Top of Records for processing

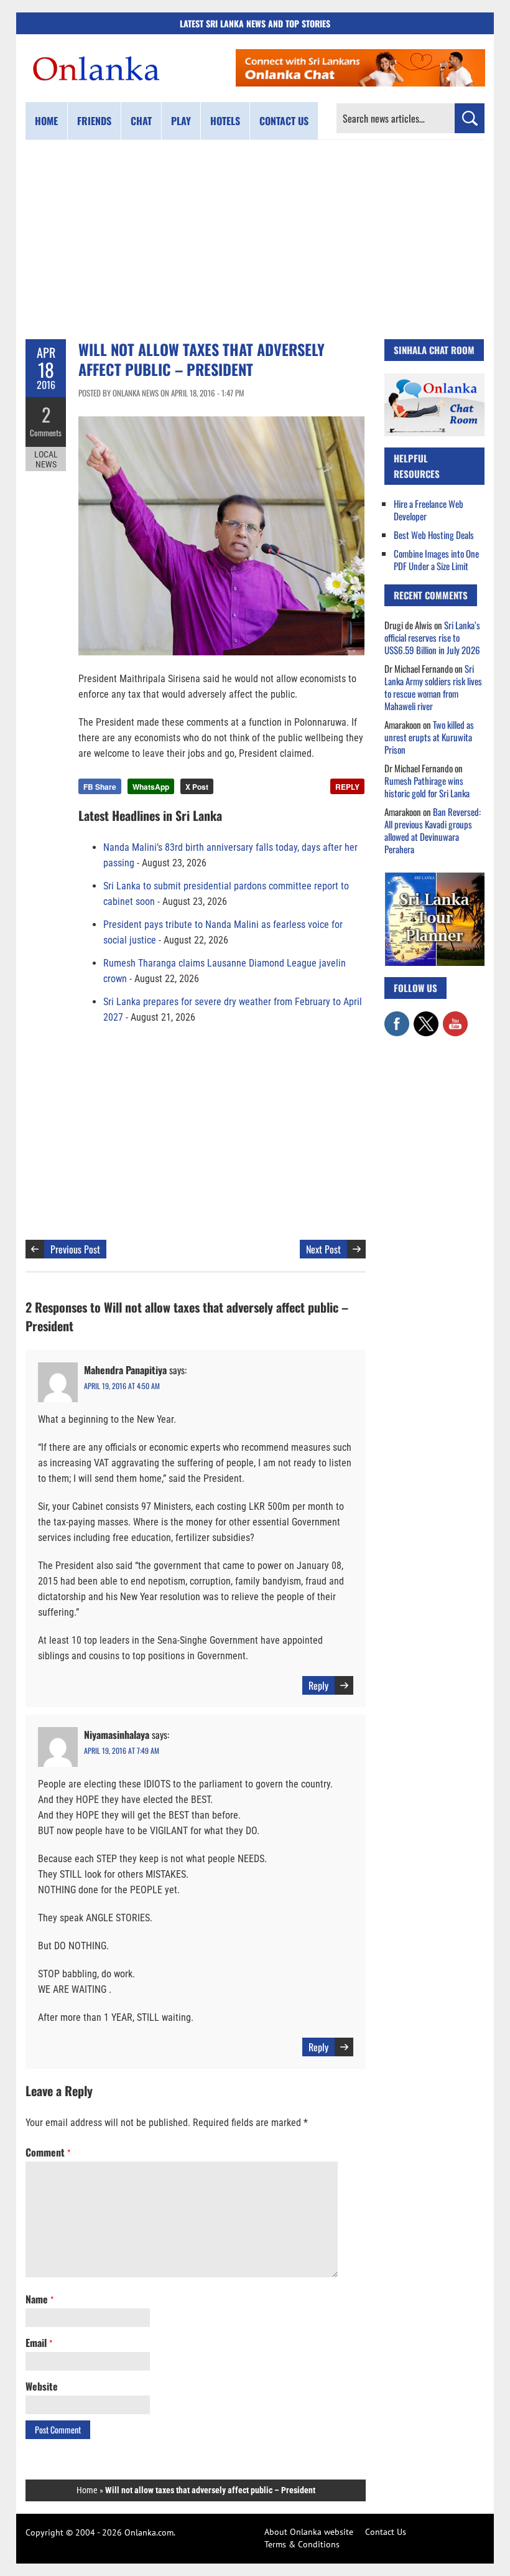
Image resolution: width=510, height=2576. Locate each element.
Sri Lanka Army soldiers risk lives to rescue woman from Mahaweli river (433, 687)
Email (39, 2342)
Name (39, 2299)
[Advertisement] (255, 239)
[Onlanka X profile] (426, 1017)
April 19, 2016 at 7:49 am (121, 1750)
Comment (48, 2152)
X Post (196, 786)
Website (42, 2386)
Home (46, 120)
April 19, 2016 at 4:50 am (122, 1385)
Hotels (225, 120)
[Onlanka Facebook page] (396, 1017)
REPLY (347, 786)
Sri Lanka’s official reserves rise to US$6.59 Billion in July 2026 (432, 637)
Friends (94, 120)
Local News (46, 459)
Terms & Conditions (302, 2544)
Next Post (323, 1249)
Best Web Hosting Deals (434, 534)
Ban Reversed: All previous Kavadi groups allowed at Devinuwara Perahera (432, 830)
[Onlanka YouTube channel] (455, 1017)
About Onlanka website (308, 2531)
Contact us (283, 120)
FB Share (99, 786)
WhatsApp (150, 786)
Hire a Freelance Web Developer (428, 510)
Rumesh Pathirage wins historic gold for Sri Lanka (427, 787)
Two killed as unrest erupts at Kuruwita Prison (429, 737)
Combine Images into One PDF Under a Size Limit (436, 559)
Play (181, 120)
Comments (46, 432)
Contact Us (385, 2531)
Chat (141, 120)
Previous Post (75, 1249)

Bottom of Records for processing

Task statement =
In the copy, include no pictures, but repeat the listing exactly.

Exercise result =
Image resolution: width=510, height=2576. Locate each element.
Sri Lanka Army soldiers risk lives to rescue woman from Mahaweli river (433, 687)
Email (39, 2342)
Name (39, 2299)
[Advertisement] (255, 239)
[Onlanka X profile] (426, 1017)
April 19, 2016 at 7:49 am (121, 1750)
Comment (48, 2152)
X Post (196, 786)
Website (42, 2386)
Home (46, 120)
April 19, 2016 at 4:50 am (122, 1385)
Hotels (225, 120)
[Onlanka Facebook page] (396, 1017)
REPLY (347, 786)
Sri Lanka’s official reserves rise to US$6.59 Billion in July 2026 (432, 637)
Friends (94, 120)
Local News (46, 459)
Terms & Conditions (302, 2544)
Next Post (323, 1249)
Best Web Hosting Deals (434, 534)
Ban Reversed: All previous Kavadi groups allowed at Devinuwara Perahera (432, 830)
[Onlanka YouTube channel] (455, 1017)
About Onlanka website (308, 2531)
Contact us (283, 120)
FB Share (99, 786)
WhatsApp (150, 786)
Hire a Freelance Web Developer (428, 510)
Rumesh Pathirage wins historic gold for Sri Lanka (427, 787)
Two killed as unrest erupts at Kuruwita Prison (429, 737)
Combine Images into One PDF Under a Size Limit (436, 559)
Play (181, 120)
Comments (46, 432)
Contact Us (385, 2531)
Chat (141, 120)
Previous Post (75, 1249)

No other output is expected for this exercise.